10. 2 Dépendance et identité spéculaire

Le titre de ce chapitre souhaite mettre en évidence le lien dynamique entre la notion de dépendance et celle d’identité spéculaire. La notion de dépendance est en lien également avec la question de la régression et avec l’idée d’adaptation.

La situation de crise et particulièrement dans le cas d’un diagnostic de démence débutante réveille une situation de dépendance. Cette dépendance psychique ré-instaurée est-elle une constance comme équivalent d’une phase d’adaptation ré-organisatrice, ou alors le signe d’une régression individuelle faisant elle-même écho à une immaturité antérieure ? Existe-t-il une relation en miroir entre l’enfant (dans son développement) et le vieillard (dans son adaptation) dans le sens du rôle joué par la notion de dépendance ?

-=-=-

_Consigne:_ Dans l'extrait sur la dépendance, relevez toutes les notions auxquelles le paragraphe commençant par « Le titre de ce chapitre » relie la notion de dépendance. Les enregistrements n'ont aucun rôle à jouer ici.

-=-=-

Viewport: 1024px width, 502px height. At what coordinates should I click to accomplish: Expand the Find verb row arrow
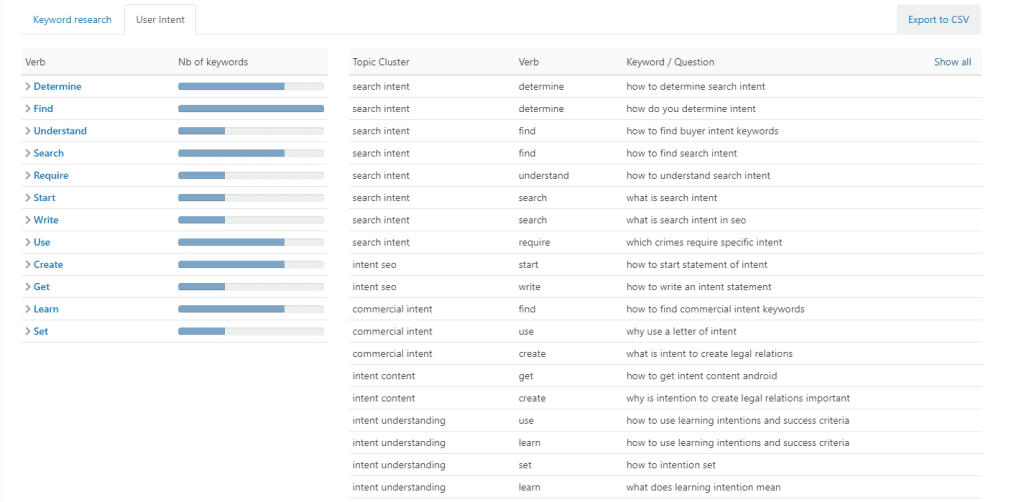(x=28, y=108)
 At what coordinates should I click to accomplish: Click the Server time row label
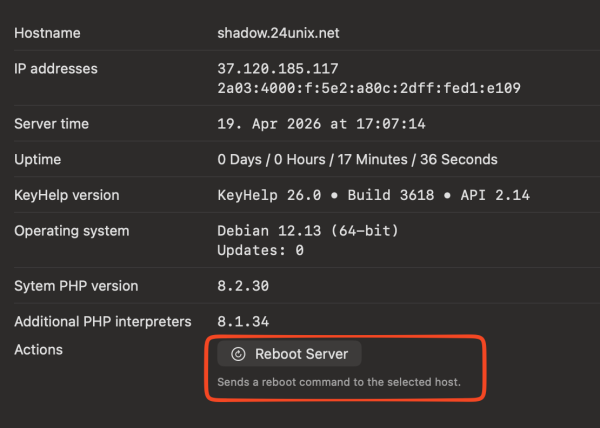(52, 124)
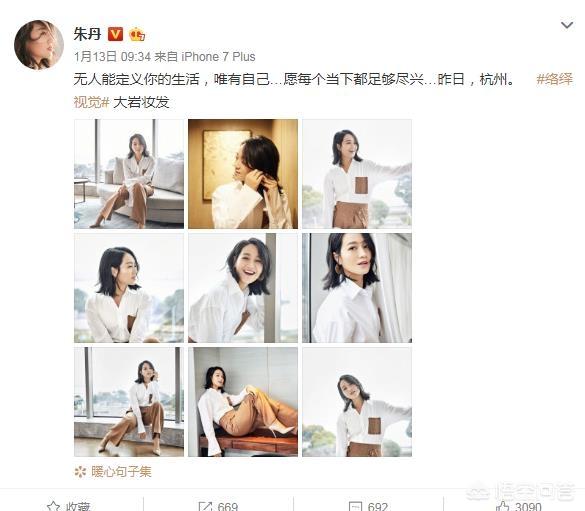Click the crown membership icon

pos(137,34)
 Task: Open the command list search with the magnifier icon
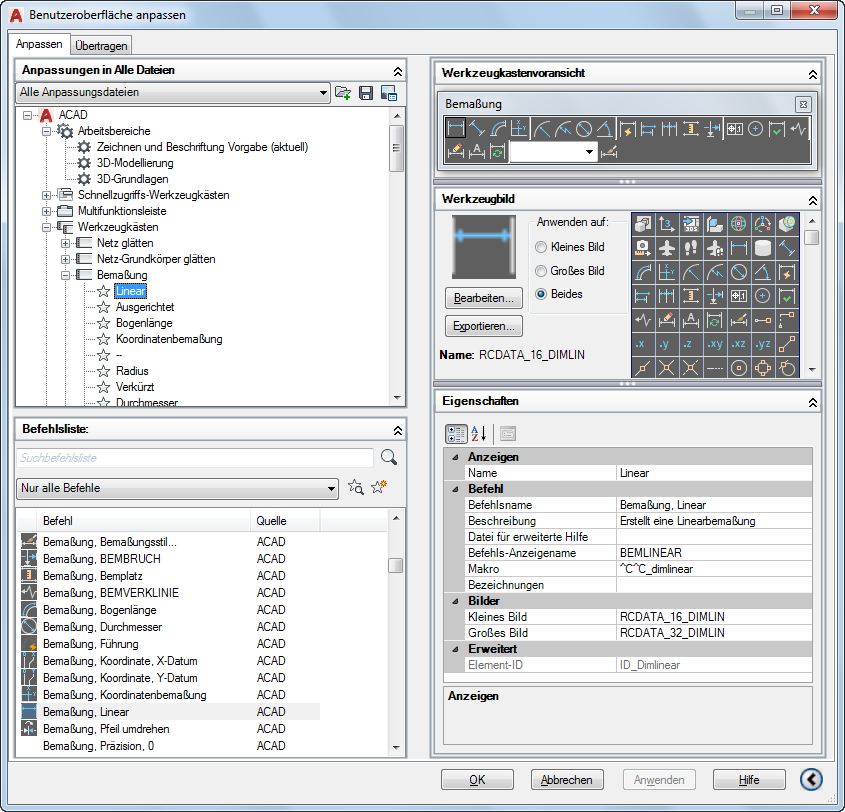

-=-=-

_Résultat de l'exercice:_
- l'identité spéculaire
- la régression
- l'adaptation